Jean-Jacques Lukas schien plötzlich wie ausgewechselt. Anstatt wie zuvor auf Provokationen gelassen zu reagieren und andere mit seiner besonnenen Art zum Nachdenken zu bringen, schien er nun geradezu nach Streit und Aggressivität zu suchen. Aus einem bescheidenen Jungen, der es stets geschafft hatte, seine Freunde mit seinen außergewöhnlichen Witzen zum Lachen zu bringen, war ein übellauniger, gieriger junger Mann geworden, dessen grimmige Miene den ein oder anderen schon aus einigen Metern Entfernung zum Schaudern brachte.
„Meghan, das musst dir ansehen, wir brauchen deine Hilfe!“, die alarmierte Stimme ihrer Schwester Kathy riss die Lindenfee aus ihren Gedanken. Mit schnellen Schritten folgte Meghan ihrer Schwester in den unteren Teil der Bäckerei, wo die Öfen standen. Übler Gestank schlug ihnen entgegen. Kathy spurtete in Richtung des Fensters, um die qualmende Hitze, die aus dem größten der Backöfen zu kommen schien, zu vertreiben. Doch ein Schrei ihrer Schwester ließ sie innehalten: „Nicht! Bist du wahnsinnig?!“ Irritiert drehte Kathy sich um. „Wenn das hier das ist, was ich glaube, dann haben wir ein mächtiges Problem. Und zwar ein deutlich Größeres als das Verbrennen unserer beliebten Glücksplätzchen!“ Ein irres Grinsen stahl sich auf Kathys Gesicht: „Und wenn schon! Lassen wir es raus in die Welt, all das verbrannte Glück!“ Schon wieder machte sie sich am Fenstergriff zu schaffen, doch Meghan war schneller. Noch ehe ihre Schwester reagieren konnte, hatte sie sie über ihre Schulter geworfen und rannte so schnell es mit dem zusätzlichen Gewicht ging, in die gemütliche Familienküche ohne auf Kathys Kreischen, Kratzen und Treten zu achten. Erschöpft lies Meghan sie auf die Küchenbank fallen, doch ihre Schwester schlug weiter um sich, als wäre der Teufel persönlich hinter ihr her. Dieser Vergleich lies die junge Lindenfee zusammenfahren. Was, wenn dem tatsächlich so war? Wenn sie mit ihrer Vermutung Recht behielt und das Böse sich im Herzen ihrer Schwester einfraß? Panisch drehte Meghan sich im Kreis, auf der Suche nach irgendjemandem, irgendetwas, das ihr helfen könnte. „Die Glückskekse!“, schoss es ihr durch den Kopf. Doch siedend heiß fiel ihr ein, dass diese ja soeben im Gift des Unheils ertränkt worden waren. Verzweifelt riss sie sämtliche Schubladen auf, in denen die Familie ihre Notfall-Rationen aufbewahrte, doch auch hier herrschte gähnende Leere.

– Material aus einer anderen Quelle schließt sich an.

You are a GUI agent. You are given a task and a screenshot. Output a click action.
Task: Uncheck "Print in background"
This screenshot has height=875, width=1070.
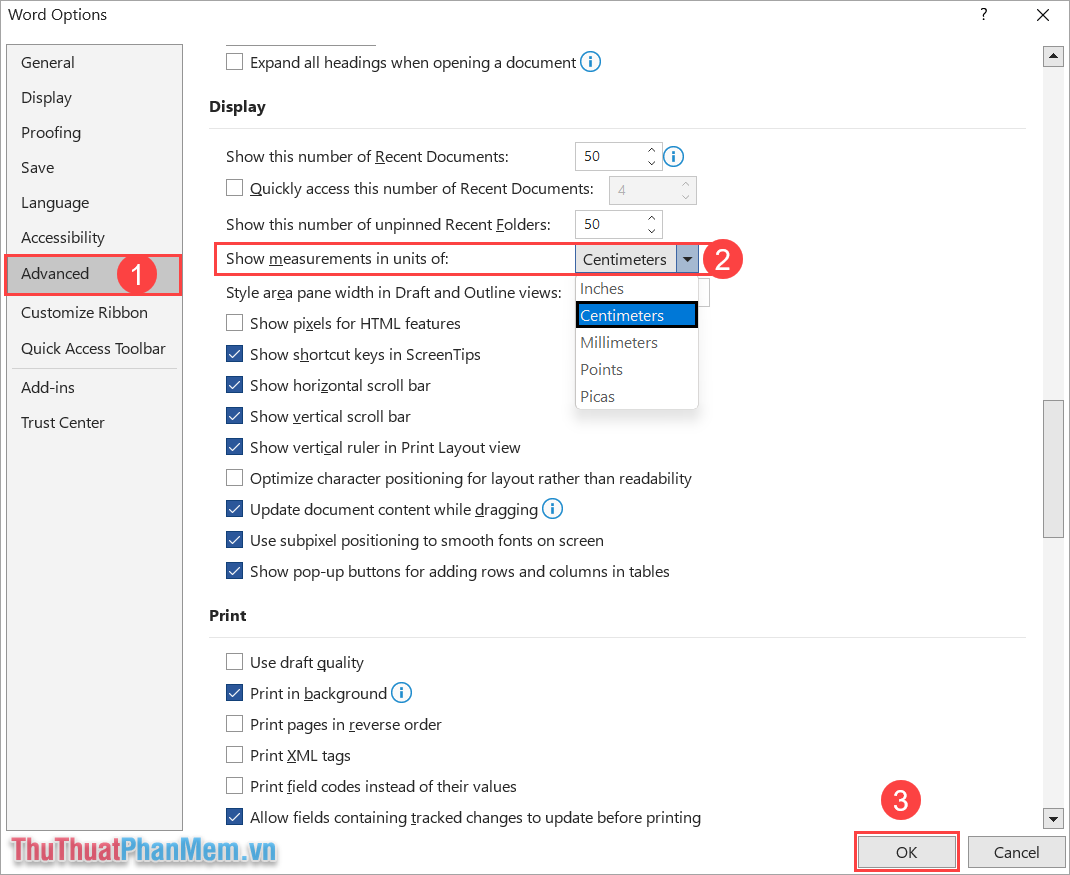(x=234, y=693)
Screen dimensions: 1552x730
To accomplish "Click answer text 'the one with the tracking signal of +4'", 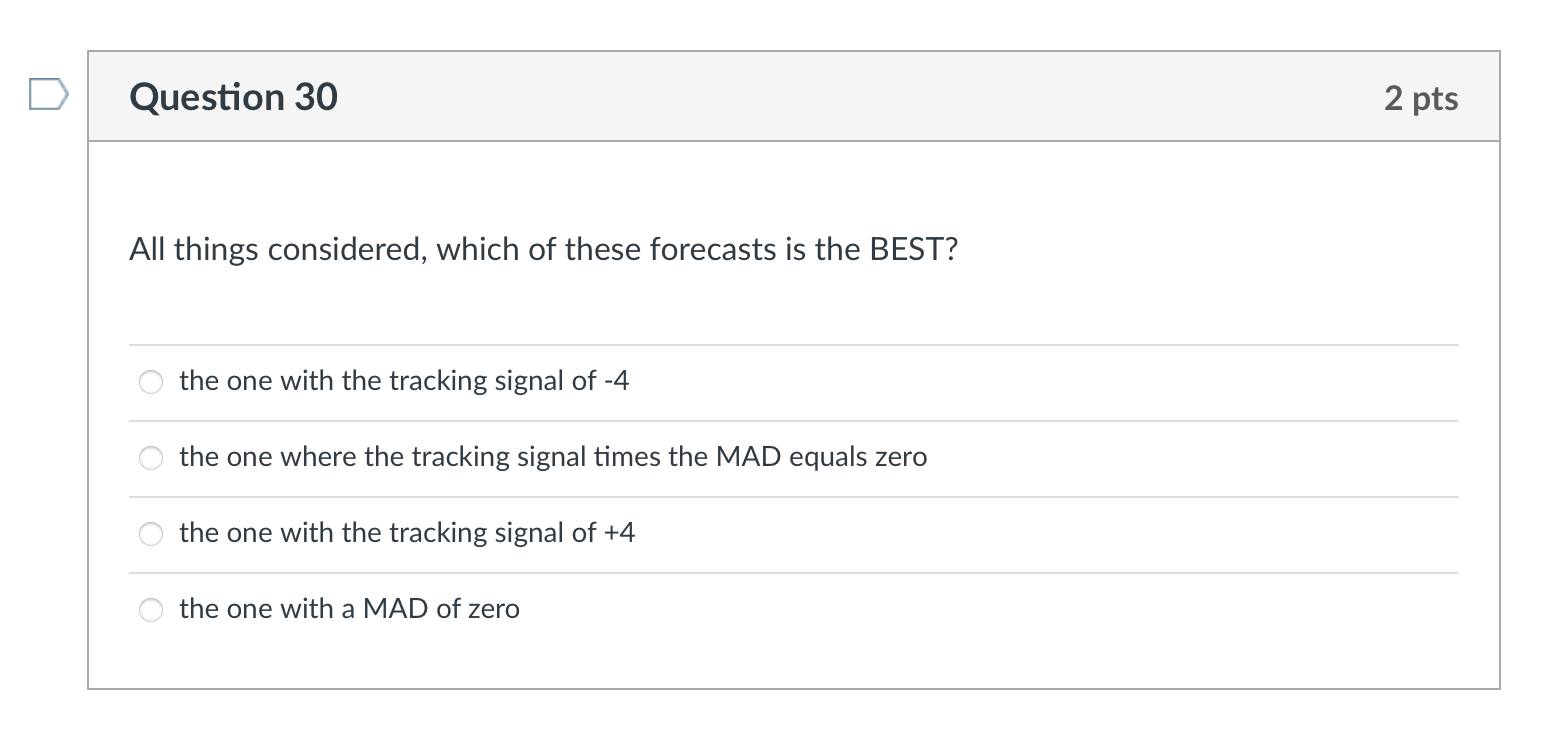I will pyautogui.click(x=406, y=533).
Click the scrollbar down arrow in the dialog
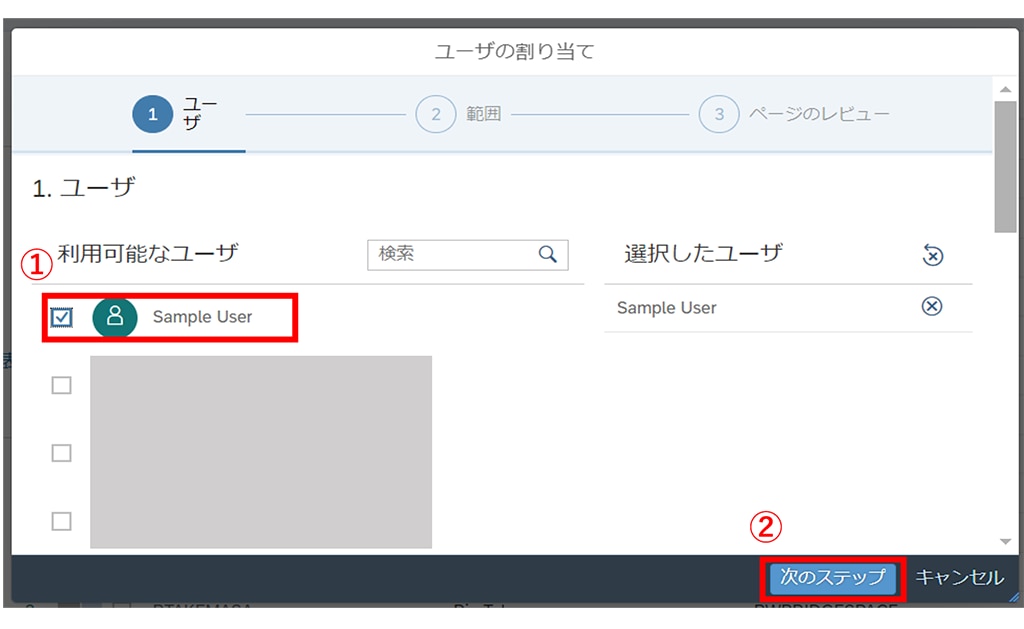Screen dimensions: 1024x629 1005,541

Verzweifelt drehte Meghan sich um, als sie Kathy in Richtung des Bads davon stolpern sah. Und in ihrer Hand… in ihrer Hand hatte sie eine kleine Dose, gefüllt mit der eigenen Rettung! Vernunftsplätzchen! Dass sie da noch nicht selber drauf gekommen war! Es war zwar keine längerfristige Lösung, aber zumindest würde es hoffentlich helfen, dass ihre Schwester sich nicht länger wie eine Außerhimmlische verhielt. Mit einem schnellen Sprint hatte sie Kathy eingeholt und versperrte ihr den Weg: „Was willst du?“, fauchte diese. „Dich zur Vernunft bringen!“, knurrte Meghan, als ihr klar wurde, dass ihre Schwester die kostbaren Plätzchen wohl im Klo versenken wollte. Nach kurzem Gerangel schaffte sie es, ihr die Dose aus der Hand zu reißen. Weitere Minuten später, hatte sie Kathy endlich dazu überredet, eins der Vernunftsplätzchen zu essen, indem sie behauptete, sie würden das Unheil in der Welt verstärken. Und tatsächlich schien es zu wirken. „Mama, Mama ist noch da unten! Sie ist wie tot umgefallen, als sie den Backofen geöffnet hat!“, rief Kathy entsetzt, als sie sich der brenzligen Lage bewusst wurde.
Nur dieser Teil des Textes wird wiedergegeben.